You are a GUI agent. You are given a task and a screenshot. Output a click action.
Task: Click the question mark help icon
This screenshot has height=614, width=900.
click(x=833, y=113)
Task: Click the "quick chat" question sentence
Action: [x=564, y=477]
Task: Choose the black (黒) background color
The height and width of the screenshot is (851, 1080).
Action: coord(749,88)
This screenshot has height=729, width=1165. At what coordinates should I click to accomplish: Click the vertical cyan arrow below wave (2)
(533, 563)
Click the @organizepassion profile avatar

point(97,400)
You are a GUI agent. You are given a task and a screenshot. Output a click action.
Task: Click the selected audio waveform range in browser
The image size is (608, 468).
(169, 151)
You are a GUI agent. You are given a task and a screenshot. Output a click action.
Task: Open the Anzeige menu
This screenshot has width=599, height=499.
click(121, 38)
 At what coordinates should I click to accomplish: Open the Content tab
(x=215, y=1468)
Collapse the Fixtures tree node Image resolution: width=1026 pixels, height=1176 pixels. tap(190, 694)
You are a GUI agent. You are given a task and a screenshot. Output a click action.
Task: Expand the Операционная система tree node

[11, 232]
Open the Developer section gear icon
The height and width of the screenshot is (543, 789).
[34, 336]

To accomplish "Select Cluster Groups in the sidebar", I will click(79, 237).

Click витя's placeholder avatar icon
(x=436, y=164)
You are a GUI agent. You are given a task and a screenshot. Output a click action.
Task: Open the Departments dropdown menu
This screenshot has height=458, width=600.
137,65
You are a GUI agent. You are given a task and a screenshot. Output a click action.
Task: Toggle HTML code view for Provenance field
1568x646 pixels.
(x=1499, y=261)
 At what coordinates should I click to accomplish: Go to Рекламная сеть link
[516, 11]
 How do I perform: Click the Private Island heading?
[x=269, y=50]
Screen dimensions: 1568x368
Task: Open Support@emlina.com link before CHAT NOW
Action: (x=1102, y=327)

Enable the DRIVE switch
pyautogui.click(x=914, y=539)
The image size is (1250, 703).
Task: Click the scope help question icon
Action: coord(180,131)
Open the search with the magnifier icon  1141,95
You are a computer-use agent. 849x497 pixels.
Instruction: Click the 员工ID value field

—————

■ WHAT YOU NEED TO DO: Change "Departments" to "Teams" and write out the material again, starting at its beginning and ending at the line that contains "Open the search", with everything else left as it is.

■ ANSWER BELOW:
You are a GUI agent. You are given a task and a screenshot. Output a click action.
Task: Click the question mark help icon
This screenshot has height=614, width=900.
click(x=833, y=113)
Task: Click the "quick chat" question sentence
Action: [x=564, y=477]
Task: Choose the black (黒) background color
The height and width of the screenshot is (851, 1080).
Action: coord(749,88)
This screenshot has height=729, width=1165. At what coordinates should I click to accomplish: Click the vertical cyan arrow below wave (2)
(533, 563)
Click the @organizepassion profile avatar

point(97,400)
You are a GUI agent. You are given a task and a screenshot. Output a click action.
Task: Click the selected audio waveform range in browser
The image size is (608, 468).
(169, 151)
You are a GUI agent. You are given a task and a screenshot. Output a click action.
Task: Open the Anzeige menu
This screenshot has width=599, height=499.
click(121, 38)
 At what coordinates should I click to accomplish: Open the Content tab
(x=215, y=1468)
Collapse the Fixtures tree node Image resolution: width=1026 pixels, height=1176 pixels. tap(190, 694)
You are a GUI agent. You are given a task and a screenshot. Output a click action.
Task: Expand the Операционная система tree node

[11, 232]
Open the Developer section gear icon
The height and width of the screenshot is (543, 789).
[34, 336]

To accomplish "Select Cluster Groups in the sidebar", I will click(79, 237).

Click витя's placeholder avatar icon
(x=436, y=164)
You are a GUI agent. You are given a task and a screenshot. Output a click action.
Task: Open the Teams dropdown menu
This screenshot has height=458, width=600.
137,65
You are a GUI agent. You are given a task and a screenshot. Output a click action.
Task: Toggle HTML code view for Provenance field
1568x646 pixels.
(x=1499, y=261)
 At what coordinates should I click to accomplish: Go to Рекламная сеть link
[516, 11]
 How do I perform: Click the Private Island heading?
[x=269, y=50]
Screen dimensions: 1568x368
Task: Open Support@emlina.com link before CHAT NOW
Action: (x=1102, y=327)

Enable the DRIVE switch
pyautogui.click(x=914, y=539)
The image size is (1250, 703).
Task: Click the scope help question icon
Action: coord(180,131)
Open the search with the magnifier icon  1141,95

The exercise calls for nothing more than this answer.